EXERCICES
**1)** Recopiez fidèlement, dans l'extrait sur le procès, le passage qui s'ouvre sur les mots contenant «l’évocation –par» et s'achève sur «juges du siège).».
**2)** Dressez la liste de tous les prévenus nommés dans l'extrait sur le procès.

EXTRAIT DU DOCUMENT
Réservée –comme
les trois jours qui suivront– aux
avocats des inculpés, la matinée
du lundi 12
novembre va débuter
très fort. Car, pour chacun
des sept prévenus, la défense
va présenter des éléments
biographiques et politiques suffisamment éclairants
que pour démonter prestement
les plus grossières accusations
montées par le Ministère
public. Jan Fermon, défenseur
de Musa Asoglu, reviendra ainsi sur
ce qui aurait dû être,
dès le départ, la considération
centrale de ce procès :
juger les faits s’étant
déroulés en Belgique
et nulle part ailleurs. Aucun des inculpés,
comme le prouve à suffisance
le dossier pénal, n’est
en effet impliqué dans des actes
ayant eu lieu en Turquie. «Nos
clients ne sont pas poursuivis pour
des délits de violence mais
le ministère public semble volontiers
les y associer». En réalité,
depuis le début de l’affaire,
l’évidence s’impose
d’elle-même: la volonté du
Procureur fédéral n’est
pas de sanctionner les prévenus
pour des infractions individuelles
qu’ils auraient soit disant commises
ici. Non, son intention est de les
condamner solidairement pour des méfaits
mis à charge du DHKP-C en son
entier.
Paul
Bekaert (l’avocat de Fehriye
Erdal) dénoncera également
un des vices rédhibitoires constamment
utilisés par le Parquet : évoquant
la question de la saisine, il contestera
(comme à Bruges puis à Gand)
l’évocation –par
Johan Delmulle– de faits antérieurs à la
période d’incrimination
(une tactique chère au Procureur
fédéral pour tenter de
déconsidérer les accusés
aux yeux des juges du siège).
Puis
c’est au tour de Ties Prakken
(qui défend les deux prévenus «invisibles» du
procès, Zerrin Sari et Dursun
Karatas). L’avocat hollandaise
va ainsi commenter en direct les images
d’un court documentaire projeté,
séance tenante, sur grand écran.
Ce film didactique est, comment le
dire autrement, d’une belle efficacité:
il présente, sans tralala,
les divers secteurs de la lutte légale
et démocratique impulsés
en Turquie par le Front Révolutionnaire
de Libération du Peuple (DHKC)

DONNÉES FOURNIES
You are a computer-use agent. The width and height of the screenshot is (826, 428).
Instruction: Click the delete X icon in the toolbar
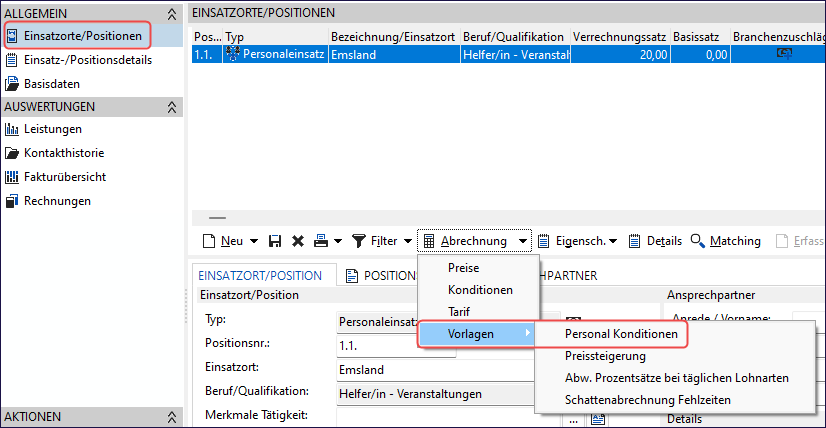[297, 241]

CORRIGÉ DES EXERCICES
**1)**
l’évocation –par
Johan Delmulle– de faits antérieurs à la
période d’incrimination
(une tactique chère au Procureur
fédéral pour tenter de
déconsidérer les accusés
aux yeux des juges du siège).

**2)** Musa Asoglu, Fehriye Erdal, Zerrin Sari, Dursun Karatas